'''

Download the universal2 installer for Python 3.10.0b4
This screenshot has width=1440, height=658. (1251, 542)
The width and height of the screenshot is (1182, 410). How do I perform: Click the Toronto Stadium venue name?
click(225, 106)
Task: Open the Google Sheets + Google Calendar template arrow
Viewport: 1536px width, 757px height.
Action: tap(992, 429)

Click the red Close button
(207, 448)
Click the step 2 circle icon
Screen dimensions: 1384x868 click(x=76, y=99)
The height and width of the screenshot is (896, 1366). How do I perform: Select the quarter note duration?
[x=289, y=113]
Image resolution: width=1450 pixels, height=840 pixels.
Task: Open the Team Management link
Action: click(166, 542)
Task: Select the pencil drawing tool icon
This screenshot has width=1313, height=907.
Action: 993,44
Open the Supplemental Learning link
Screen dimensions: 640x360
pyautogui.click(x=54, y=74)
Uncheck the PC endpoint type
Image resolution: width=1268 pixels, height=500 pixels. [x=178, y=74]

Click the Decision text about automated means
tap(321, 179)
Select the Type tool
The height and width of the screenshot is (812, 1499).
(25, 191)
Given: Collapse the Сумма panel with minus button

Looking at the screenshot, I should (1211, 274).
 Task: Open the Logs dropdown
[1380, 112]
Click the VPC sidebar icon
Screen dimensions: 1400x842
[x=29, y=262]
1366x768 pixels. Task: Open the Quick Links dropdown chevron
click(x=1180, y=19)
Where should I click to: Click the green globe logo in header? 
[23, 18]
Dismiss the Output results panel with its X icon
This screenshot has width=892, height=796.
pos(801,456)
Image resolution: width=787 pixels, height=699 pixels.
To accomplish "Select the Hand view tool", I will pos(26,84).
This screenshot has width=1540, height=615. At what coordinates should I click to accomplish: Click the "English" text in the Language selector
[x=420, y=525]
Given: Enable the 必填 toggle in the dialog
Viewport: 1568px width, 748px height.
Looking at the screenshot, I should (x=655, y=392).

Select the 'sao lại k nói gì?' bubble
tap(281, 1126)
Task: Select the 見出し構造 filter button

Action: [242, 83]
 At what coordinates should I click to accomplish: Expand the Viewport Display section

'''

### Written exercise
Copy out every line of the listing above that contains the word "perform", matching its capitalization exactly.

### Response to the exercise
The width and height of the screenshot is (1182, 410). How do I perform: Click the Toronto Stadium venue name?
The height and width of the screenshot is (896, 1366). How do I perform: Select the quarter note duration?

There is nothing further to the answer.